Per tutti gli egiziani il dio dei morti era Osiride. Essi credevano nell’esistenza di una vita extraterrena ed erano convinti che la forza vitale fosse composta da diversi elementi psichici, il più importante dei quali era il ka, un doppio del corpo che gli sopravviveva dopo la morte, ma che senza di esso non poteva esistere. Per conservare il corpo, perciò, bisognava imbalsamarlo e mummificarlo seguendo un metodo tradizionale che si riteneva risalente alla mummificazione del dio Osiride.

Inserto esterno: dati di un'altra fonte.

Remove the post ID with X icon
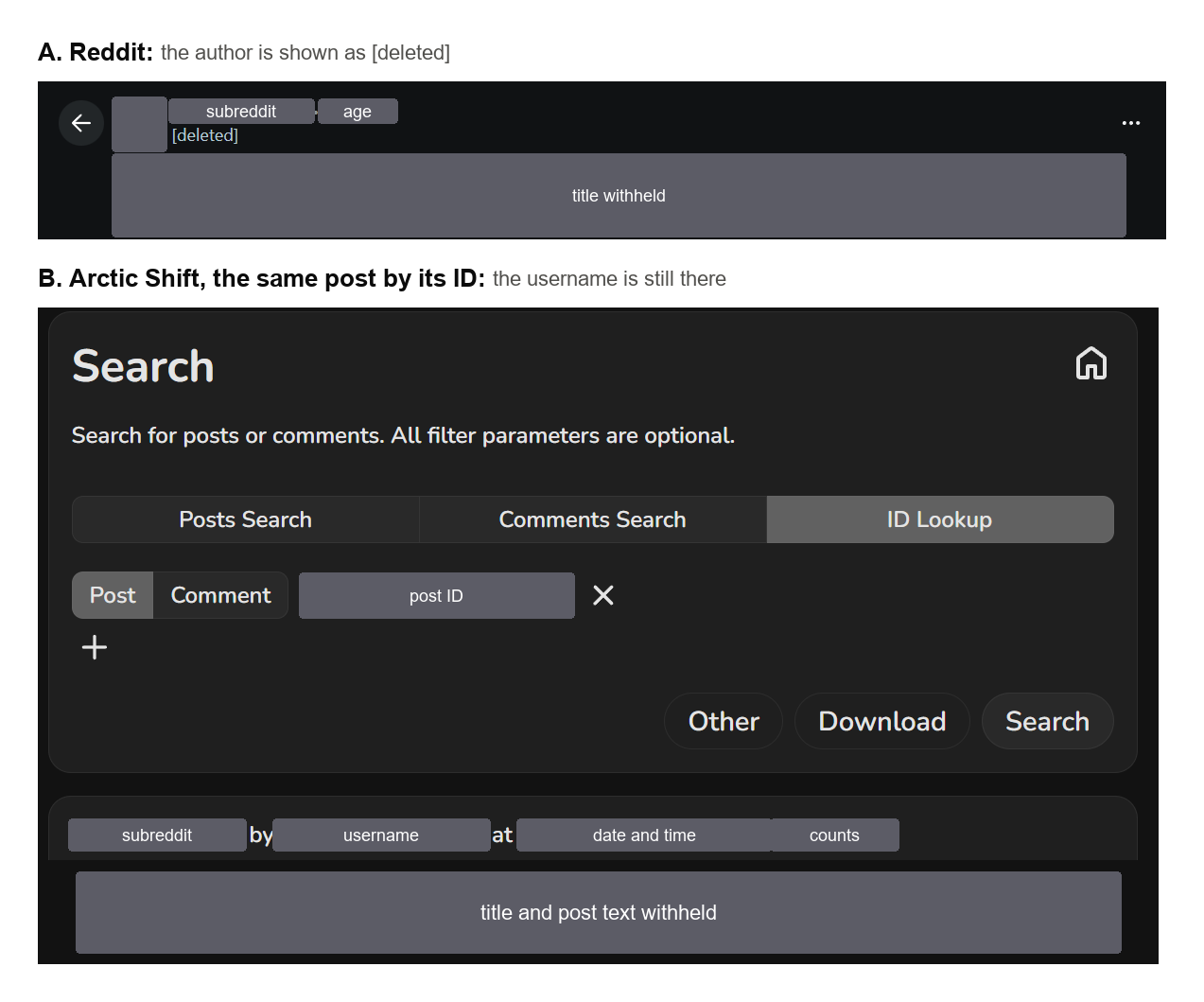Screen dimensions: 1204x1002 coord(603,595)
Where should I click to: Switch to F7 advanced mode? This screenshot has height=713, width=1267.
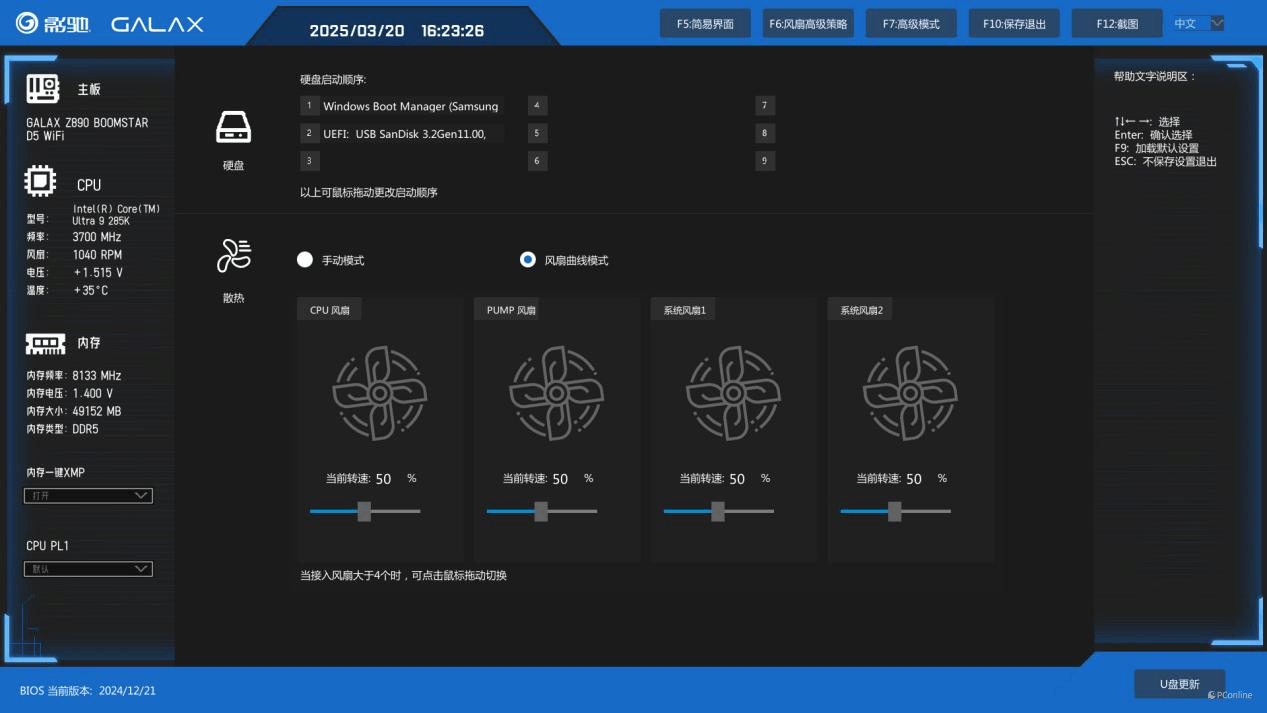coord(910,23)
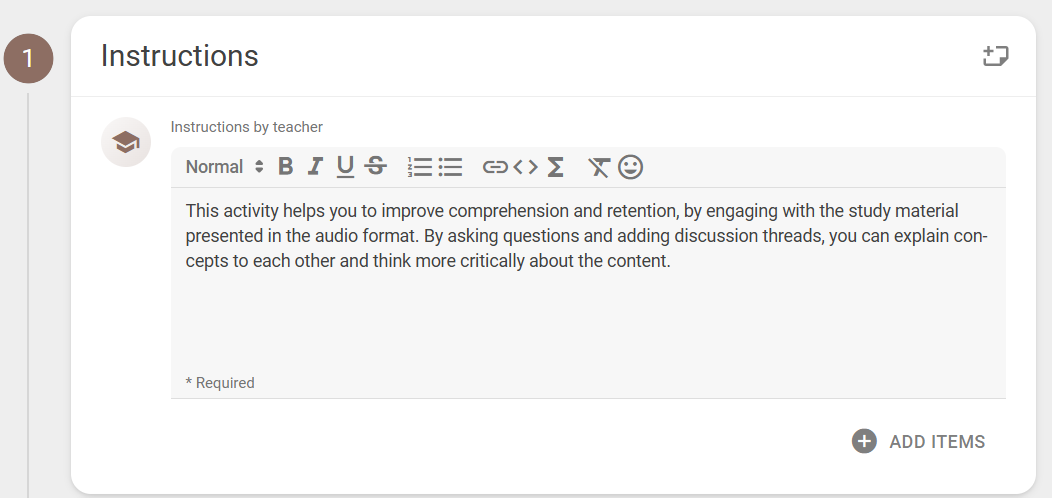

Dopo l’arrivo nel regno dei morti, il ka veniva giudicato da Osiride e dai 42 demoni. Se essi decidevano che il defunto era stato un peccatore, il ka era condannato alla fame e alla sete o a essere fatto a pezzi da orribili carnefici. Se, invece, la decisione era favorevole, il ka emigrava nel regno celeste dei campi di Yaru, dove il grano cresceva altissimo e l’esistenza era una versione festosa della vita sulla Terra.
LIBRO DEI MORTI. Si riteneva che, una volta che le anime dei morti avevano lasciato la tomba, fossero in balia di infiniti pericoli, per questo motivo le tombe erano tutte dotate di una copia del Libro dei Morti, che era una vera e propria guida per il mondo dell’aldilà. Esso conteneva formule magiche, inni e preghiere che dovevano proteggere l’anima nel suo viaggio attraverso la regione dei morti e scacciare i demoni che ne ostacolavano il cammino.
Un aspetto sorprendente della religione egiziana che impressionò i primi studiosi, fu la stretta relazione degli dei dell’antico Egitto con gli animali. Non vi è alcun dubbio che nell’antico Egitto si credeva che l’animale fosse il dio manifesto: Khnum di Elefantina era un montone, Hathor un vacca, Nekhhet un avvoltoio, Bast un gatto, Horus un falcone ecc.. Tanto gli animali domestici che le bestie e gli uccelli da preda si trovano in questa lista, che comprende quasi tutta la fauna d’Egitto. Soltanto una o due divinità sono rappresentate in forma umana.
LA RELIGIONE GRECA
La religione greca presenta due matrici, una mediterranea, imperniata sul culto della Terra Madre, ed una indeuropea, caratterizzata dal culto celeste verso un Essere supremo, il Cielo Padre (Zeus).
Tutto ebbe inizio quando Gea, la madre terra, emerse dal caos e generò nel sonno Urano, il figlio del cielo. Egli fu il primo a presiedere l’Olimpo e prese in sposa Gea che gli partorì figli giganteschi. Urano temeva che gli potessero usurpare il trono e perciò li uccideva uno dopo l’altro, fin quando Gea istruì il figlio Crono che, evirò il padre gettandone in mare la virilità, e dalla cui spuma, nacque la dea Afrodite.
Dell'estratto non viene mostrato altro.